At Matsuda, we know it’s not a sun reaction or that a co-worker told an off-color joke that could have made you blush. Dr. Matsuda and Dr. Sheu have special training in the diagnosis and treatment of rosacea.

What causes rosacea?

The exact causes of rosacea are not known, but there are theories as to why it affects some people and not others. One theory is that it is just one sign of a larger disorder with the person’s blood vessels. Other theories point to microscopic skin mites, fungus, psychological factors, certain foods or drinks, medications that dilate the blood vessels, or a malfunction of the connective tissue under the skin.

Triggers for rosacea

Rosacea flares up and then back off. Anyone can have it, but certain triggers can lead to an outbreak. Emotional factors, such as stress and anxiety, may make a person blush and aggravate the condition. Weather changes, sun exposure, alcohol consumption, excessive exercise, and spicy foods seem to aggravate rosacea.

Rosacea is more prevalent in people with fair skin who have a family history of the condition. It typically first shows itself around the age of 30. Women often see the first symptoms on the chin while men often first see it on the nose.

What are the signs or symptoms of rosacea?

Rosacea symptoms come and go. The skin may stay clear for weeks or months, and then the condition erupts again. Rosacea will show itself with facial redness, blushing, burning, red bumps, and little cysts. Facial skin will become inflamed, particularly the skin on the cheeks, chin, nose, and forehead. For some, their former “normal” skin color won’t return, and the skin instead remains pink.
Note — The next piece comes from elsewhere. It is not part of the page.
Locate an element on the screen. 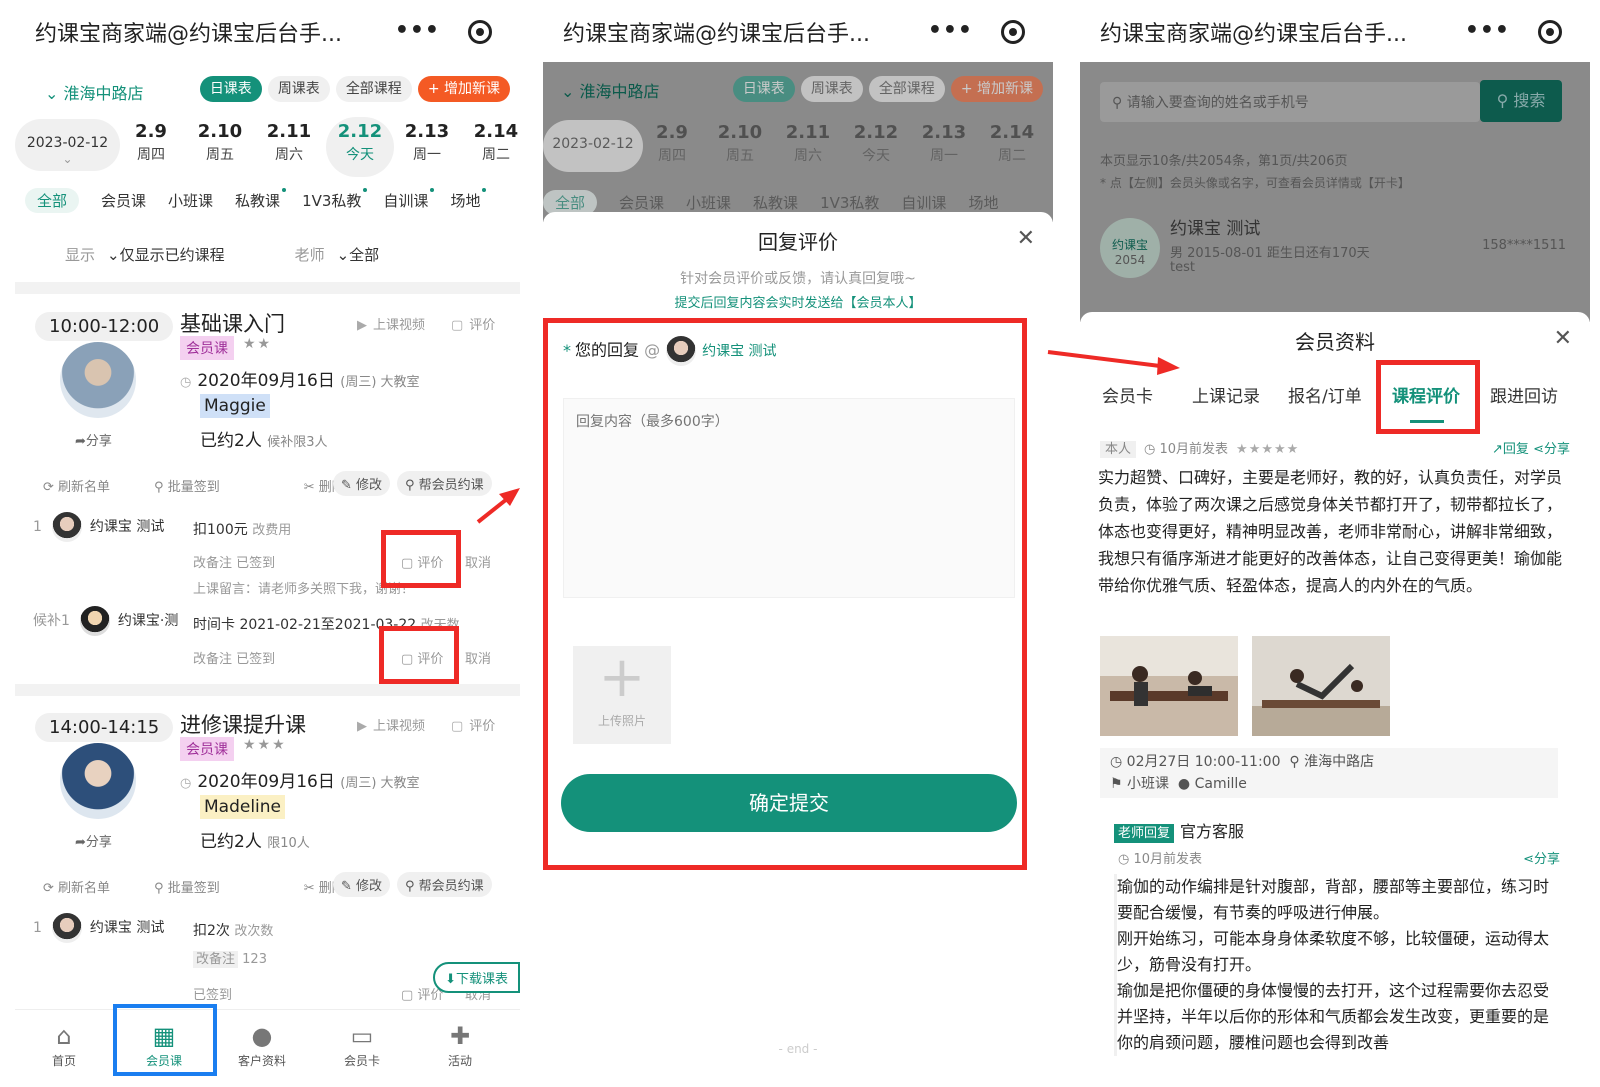  date-cell: 2.11 周六 is located at coordinates (289, 142).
How is rosacea diagnosed and treated?

There aren’t any specific tests for rosacea, and it is often under-diagnosed. But Dr. Matsuda and Dr. Sheu are experts with the condition and can spot its symptoms.

There is no cure for rosacea. These are some of the treatments for rosacea:

  • Topical creams such as metronidazole control outbreaks.
  • Oral antibiotics such as amoxicillin reduce inflammation.
  • Other medications such as topical steroids reduce inflammation.
  • Laser treatments target the blood vessels on the face, neck, and chest.
  • Photodynamic therapy is used to activate a liquid applied to the skin to reduce inflammation and improve skin texture.
  • Chemical peels can control rosacea for some people.